For all calculations, average institutional quantities reflect mean values with all individual specialties weighted equally. For all figures containing quadrants, boundary lines represent mean values for both axes.
Fifteen surgical services at our institution performed 21,050 cases in FY04. The average number of cases per service was 1403 (standard deviation [SD] = 772) with a range from 509 (oral maxillofacial surgery) to 3161 (urology). As shown in Table 1. the total annual RVUs for all operative cases was 461,671 with a mean 30,778 per clinical service (SD = 16,263). Cumulative annual RVUs per service ranged from 9849 (oral maxillofacial surgery) to 67,220 (neurosurgery). The mean number of RVUs per case for the institution was 24.49 (SD = 12.88) with a range of 9.04 (urology) to 57.12 (transplant).

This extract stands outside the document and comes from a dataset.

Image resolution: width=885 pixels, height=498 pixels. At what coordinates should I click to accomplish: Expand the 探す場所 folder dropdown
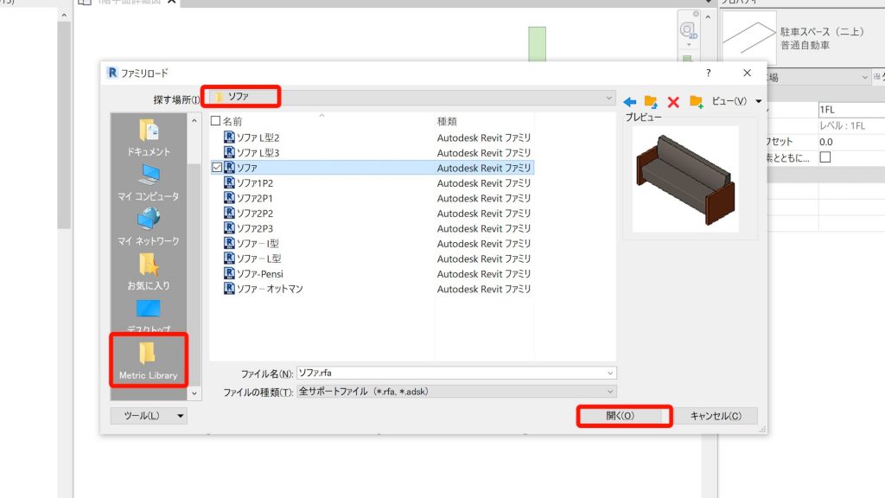(610, 98)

The total cumulative operating room time (time in room to time out of room) used in FY04 was 64,905 hours. The OR time used by each clinical service ranged from 1489 hours (oral maxillofacial surgery) to 7451 hours (cardiac surgery) with a mean of 4327 hours (SD = 2054). Average case length (total cumulative operating room time divided by total number of cases) ranged from 1.71 hours (urology) to 6.15 hours (cardiac surgery) with a mean of 3.32 hours (SD = 1.14). The mean number of RVUs per OR HR for the institution was 7.10 (SD = 1.56) and ranged from 5.23 (otorhinolaryngology) to 10.97 (transplant).
Relative hospital margin (RHM) expressed as margin units (mu) in FY04 ranged from a loss of 13,772 mu (plastic surgery) to a gain of 1,000,000 mu (neurosurgery) with overall institutional RHM of 5,718,569 mu. The mean RHM per service was 381,238 mu (SD = 325,270). As shown in Table 2. the mean RHM per RVU for the entire institution was 12.64 mu (SD = 9.76), with services ranging from a loss of 0.57 mu per RVU (plastic surgery) to a gain of 34.55 mu per RVU (thoracic surgery). The mean RHM per OR HR was 94.54 mu/h (SD = 81.56) with a range of (3.83) mu/h (plastic surgery) to a gain of 275.74 mu/h (transplant surgery) (parentheses around a number indicates a loss). On a per-case basis, the mean institutional RHM per case was 361.82 mu (SD = 388.42) ranging from (10.50 mu) per case (plastic surgery) to a gain of 1435.18 mu per case (transplant surgery).

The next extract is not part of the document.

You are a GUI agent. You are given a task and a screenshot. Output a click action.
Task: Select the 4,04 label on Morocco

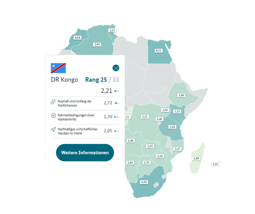pyautogui.click(x=77, y=38)
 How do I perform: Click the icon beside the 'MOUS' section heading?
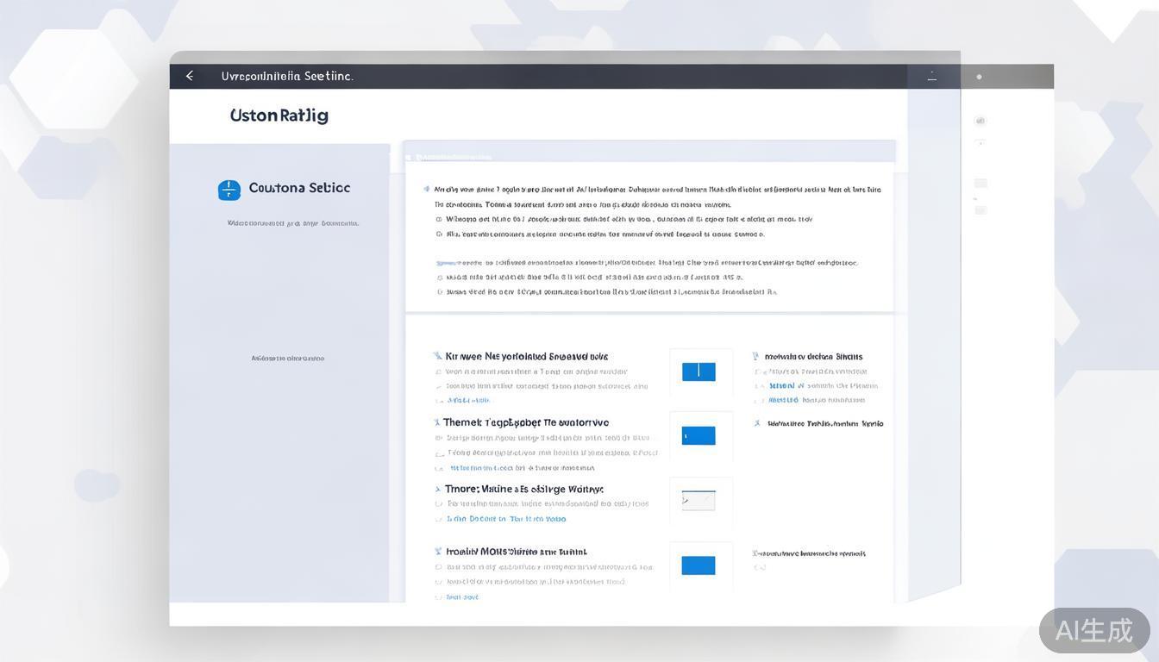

Hospital margin includes revenue only from cash actually received and finalized financial data lags behind operative data by at least several months, and perhaps up to 6 months. Thus, when we initially looked at the operative data for FY04, the FY03 hospital finance data were used rather than the FY04 data now available. It was proposed at that time that there should be strong correlation between relative hospital margin per service on a year-to-year ongoing basis. This is demonstrated in Figure 1. which shows an R 2 of 0.88 and P < 0.001.